---- Input data

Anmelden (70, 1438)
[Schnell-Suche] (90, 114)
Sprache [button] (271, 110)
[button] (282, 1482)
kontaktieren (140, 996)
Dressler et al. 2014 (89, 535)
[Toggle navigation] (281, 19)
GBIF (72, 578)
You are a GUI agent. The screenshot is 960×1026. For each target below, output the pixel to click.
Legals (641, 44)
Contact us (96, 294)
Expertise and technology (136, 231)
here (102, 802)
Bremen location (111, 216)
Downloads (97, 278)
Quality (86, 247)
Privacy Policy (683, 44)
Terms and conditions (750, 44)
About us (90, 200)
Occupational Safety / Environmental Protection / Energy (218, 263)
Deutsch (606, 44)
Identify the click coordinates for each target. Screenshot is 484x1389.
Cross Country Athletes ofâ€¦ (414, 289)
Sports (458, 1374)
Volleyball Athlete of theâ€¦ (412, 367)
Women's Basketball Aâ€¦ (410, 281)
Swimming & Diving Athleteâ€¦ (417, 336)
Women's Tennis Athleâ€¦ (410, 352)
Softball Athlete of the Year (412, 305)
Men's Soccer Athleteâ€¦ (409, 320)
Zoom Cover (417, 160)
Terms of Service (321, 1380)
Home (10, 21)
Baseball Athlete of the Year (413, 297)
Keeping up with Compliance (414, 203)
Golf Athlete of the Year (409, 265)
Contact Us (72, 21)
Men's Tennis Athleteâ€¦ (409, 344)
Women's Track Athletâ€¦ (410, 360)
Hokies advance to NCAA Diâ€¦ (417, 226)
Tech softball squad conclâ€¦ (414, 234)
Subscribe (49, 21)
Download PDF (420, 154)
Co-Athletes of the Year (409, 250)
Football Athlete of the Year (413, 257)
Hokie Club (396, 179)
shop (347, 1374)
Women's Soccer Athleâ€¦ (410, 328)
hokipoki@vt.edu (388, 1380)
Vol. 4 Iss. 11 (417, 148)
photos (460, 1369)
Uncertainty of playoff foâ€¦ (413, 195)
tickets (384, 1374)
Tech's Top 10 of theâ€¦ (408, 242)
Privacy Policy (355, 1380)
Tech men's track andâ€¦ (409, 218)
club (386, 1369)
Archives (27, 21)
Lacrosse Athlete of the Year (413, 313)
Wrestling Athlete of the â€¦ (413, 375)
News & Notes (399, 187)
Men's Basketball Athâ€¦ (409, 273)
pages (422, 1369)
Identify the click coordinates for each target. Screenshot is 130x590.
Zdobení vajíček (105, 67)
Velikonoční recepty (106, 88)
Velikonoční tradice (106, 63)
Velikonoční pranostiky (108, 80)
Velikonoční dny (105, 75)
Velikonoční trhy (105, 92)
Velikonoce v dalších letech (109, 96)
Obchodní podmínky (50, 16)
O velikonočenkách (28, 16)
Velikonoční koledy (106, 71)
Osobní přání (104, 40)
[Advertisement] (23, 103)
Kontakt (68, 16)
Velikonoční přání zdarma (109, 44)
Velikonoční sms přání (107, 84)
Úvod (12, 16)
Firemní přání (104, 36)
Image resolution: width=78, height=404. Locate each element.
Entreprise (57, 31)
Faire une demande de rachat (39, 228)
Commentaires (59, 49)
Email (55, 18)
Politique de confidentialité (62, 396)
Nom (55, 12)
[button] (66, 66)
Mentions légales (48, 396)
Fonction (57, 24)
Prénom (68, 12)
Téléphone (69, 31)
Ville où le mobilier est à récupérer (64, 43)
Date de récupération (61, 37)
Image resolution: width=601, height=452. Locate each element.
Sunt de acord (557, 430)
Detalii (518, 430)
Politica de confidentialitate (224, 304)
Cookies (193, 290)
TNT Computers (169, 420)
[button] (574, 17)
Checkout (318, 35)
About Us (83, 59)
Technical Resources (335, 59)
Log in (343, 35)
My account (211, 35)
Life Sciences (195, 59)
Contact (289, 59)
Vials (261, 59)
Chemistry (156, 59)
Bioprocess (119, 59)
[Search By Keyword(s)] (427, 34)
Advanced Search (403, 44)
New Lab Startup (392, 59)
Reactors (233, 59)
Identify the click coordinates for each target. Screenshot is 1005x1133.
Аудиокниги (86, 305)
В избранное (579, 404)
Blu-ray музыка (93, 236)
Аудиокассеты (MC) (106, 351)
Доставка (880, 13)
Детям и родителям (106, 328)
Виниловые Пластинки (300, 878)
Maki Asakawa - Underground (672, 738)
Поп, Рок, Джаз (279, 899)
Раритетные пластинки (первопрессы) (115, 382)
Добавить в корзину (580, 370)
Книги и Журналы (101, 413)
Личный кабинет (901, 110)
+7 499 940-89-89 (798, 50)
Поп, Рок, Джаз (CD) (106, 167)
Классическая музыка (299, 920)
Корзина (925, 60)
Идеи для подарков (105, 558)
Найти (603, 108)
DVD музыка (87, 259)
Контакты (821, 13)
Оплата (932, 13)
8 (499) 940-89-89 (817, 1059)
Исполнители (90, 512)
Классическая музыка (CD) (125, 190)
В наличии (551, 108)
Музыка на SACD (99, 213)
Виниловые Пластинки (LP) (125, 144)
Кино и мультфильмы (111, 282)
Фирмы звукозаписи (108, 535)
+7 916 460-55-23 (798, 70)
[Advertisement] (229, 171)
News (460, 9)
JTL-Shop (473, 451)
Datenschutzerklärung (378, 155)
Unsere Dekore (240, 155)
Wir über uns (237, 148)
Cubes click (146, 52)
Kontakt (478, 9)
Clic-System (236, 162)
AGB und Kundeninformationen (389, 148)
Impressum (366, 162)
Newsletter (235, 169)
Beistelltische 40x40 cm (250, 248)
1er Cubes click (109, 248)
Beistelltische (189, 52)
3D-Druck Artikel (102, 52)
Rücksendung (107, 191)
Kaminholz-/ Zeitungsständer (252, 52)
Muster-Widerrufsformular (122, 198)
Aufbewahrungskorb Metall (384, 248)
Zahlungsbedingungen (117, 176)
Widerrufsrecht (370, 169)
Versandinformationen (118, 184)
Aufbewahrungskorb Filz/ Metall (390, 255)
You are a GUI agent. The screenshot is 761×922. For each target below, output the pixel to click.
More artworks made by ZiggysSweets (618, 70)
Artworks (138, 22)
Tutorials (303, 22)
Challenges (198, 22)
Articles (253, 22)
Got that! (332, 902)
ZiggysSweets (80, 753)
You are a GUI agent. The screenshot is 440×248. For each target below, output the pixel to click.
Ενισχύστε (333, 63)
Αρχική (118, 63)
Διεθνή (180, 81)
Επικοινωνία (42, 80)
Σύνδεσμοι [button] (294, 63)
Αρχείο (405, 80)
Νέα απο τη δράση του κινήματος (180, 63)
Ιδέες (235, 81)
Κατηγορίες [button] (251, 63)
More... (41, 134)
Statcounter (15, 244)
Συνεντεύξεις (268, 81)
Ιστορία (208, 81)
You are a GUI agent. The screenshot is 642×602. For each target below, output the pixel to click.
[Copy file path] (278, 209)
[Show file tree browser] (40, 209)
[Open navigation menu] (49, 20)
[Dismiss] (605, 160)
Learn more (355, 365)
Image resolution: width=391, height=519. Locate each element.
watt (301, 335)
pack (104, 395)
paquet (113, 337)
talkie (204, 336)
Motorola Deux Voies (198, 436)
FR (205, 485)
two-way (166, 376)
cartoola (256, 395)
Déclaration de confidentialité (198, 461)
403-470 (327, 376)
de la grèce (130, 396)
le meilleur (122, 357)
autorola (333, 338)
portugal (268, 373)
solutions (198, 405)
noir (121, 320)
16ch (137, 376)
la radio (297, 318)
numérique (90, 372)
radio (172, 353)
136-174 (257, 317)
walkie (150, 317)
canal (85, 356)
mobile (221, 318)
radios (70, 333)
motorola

--------

Show every line of the material above that contains the string "element", treating uppercase and lowercase as different.

Image resolution: width=78, height=404. Locate each element.
Image resolution: width=601, height=452. Locate each element.
Image resolution: width=391, height=519. Locate each element.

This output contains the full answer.